→ **Given records**:
************

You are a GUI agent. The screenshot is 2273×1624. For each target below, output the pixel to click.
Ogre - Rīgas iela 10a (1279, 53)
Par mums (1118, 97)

************

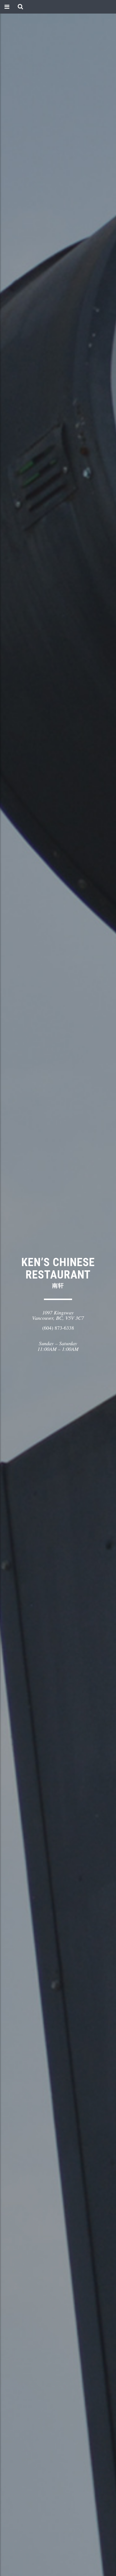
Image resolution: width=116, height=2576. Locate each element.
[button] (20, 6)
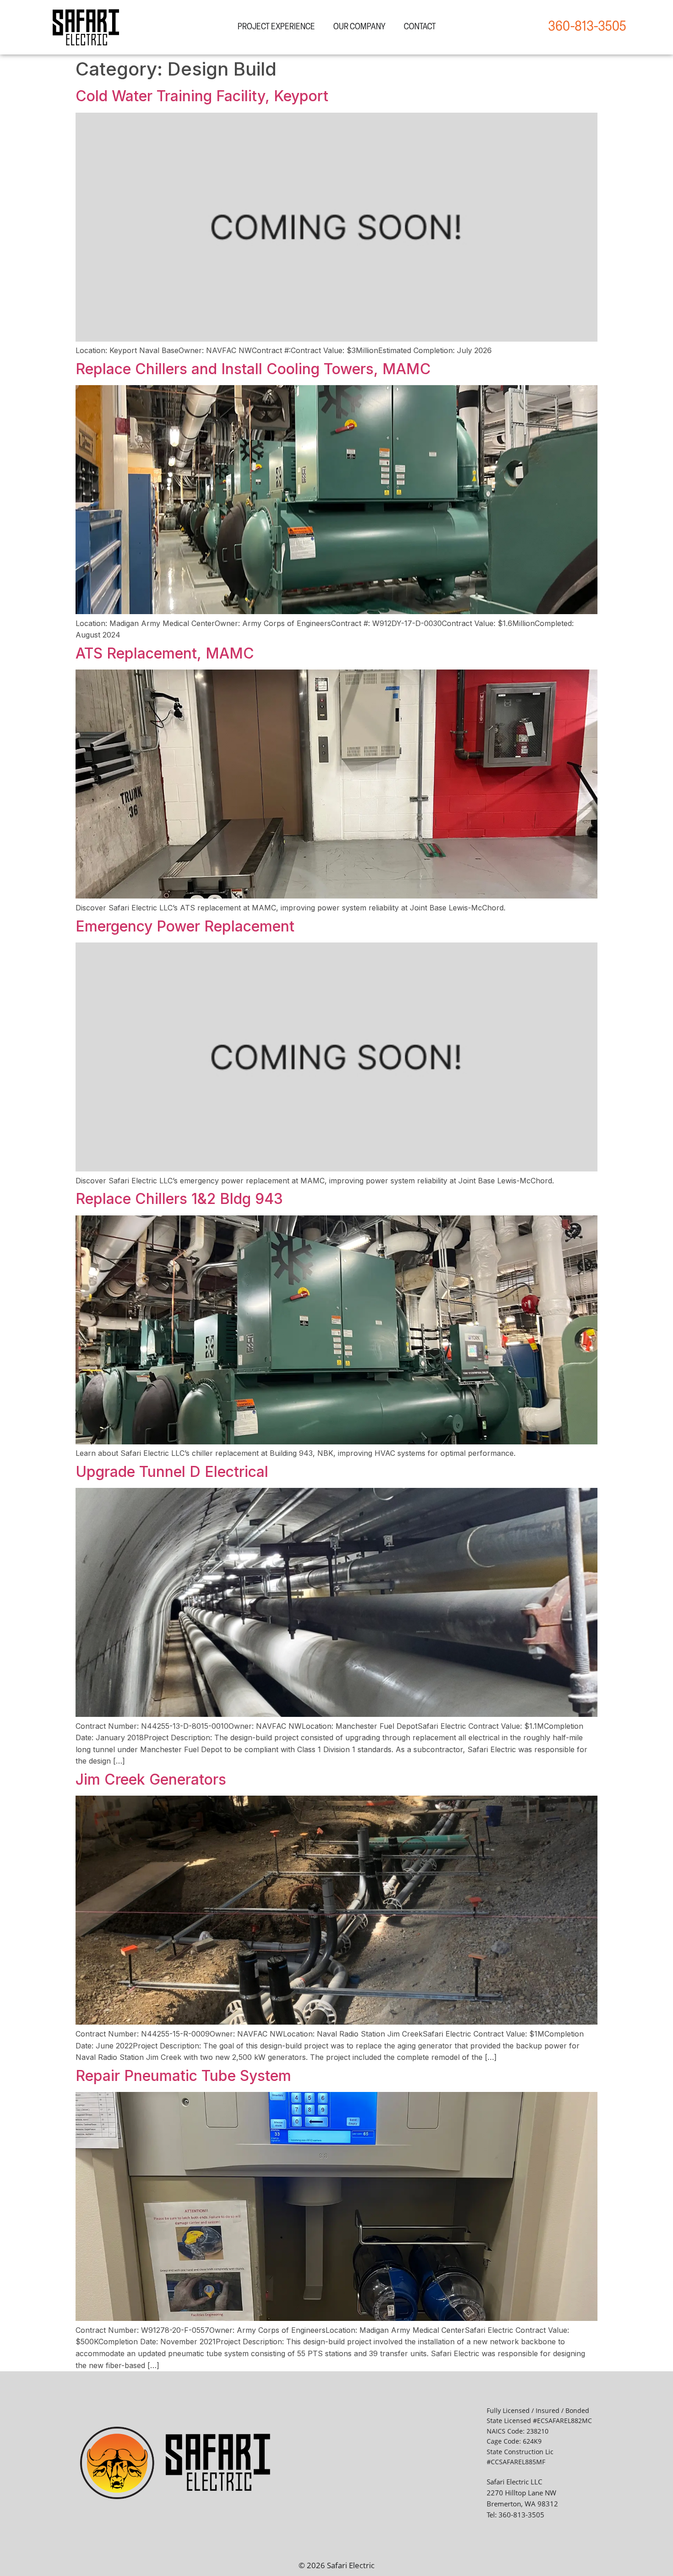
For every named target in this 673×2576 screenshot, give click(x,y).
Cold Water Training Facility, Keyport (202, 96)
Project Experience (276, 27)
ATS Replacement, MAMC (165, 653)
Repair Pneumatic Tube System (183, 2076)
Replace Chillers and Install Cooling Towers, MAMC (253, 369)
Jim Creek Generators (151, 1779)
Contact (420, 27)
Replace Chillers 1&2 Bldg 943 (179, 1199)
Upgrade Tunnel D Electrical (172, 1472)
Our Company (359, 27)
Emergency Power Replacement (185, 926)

************

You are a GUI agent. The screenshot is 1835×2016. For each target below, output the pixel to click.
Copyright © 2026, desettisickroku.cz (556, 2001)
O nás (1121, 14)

************

The lines above, starting at the one with "ATS Replacement, MAMC (165, 653)" and ending at the one with "Emergency Power Replacement (185, 926)", are the only ones to return, exactly as written.

→ **Answer box**:
ATS Replacement, MAMC (165, 653)
Repair Pneumatic Tube System (183, 2076)
Replace Chillers and Install Cooling Towers, MAMC (253, 369)
Jim Creek Generators (151, 1779)
Contact (420, 27)
Replace Chillers 1&2 Bldg 943 (179, 1199)
Upgrade Tunnel D Electrical (172, 1472)
Our Company (359, 27)
Emergency Power Replacement (185, 926)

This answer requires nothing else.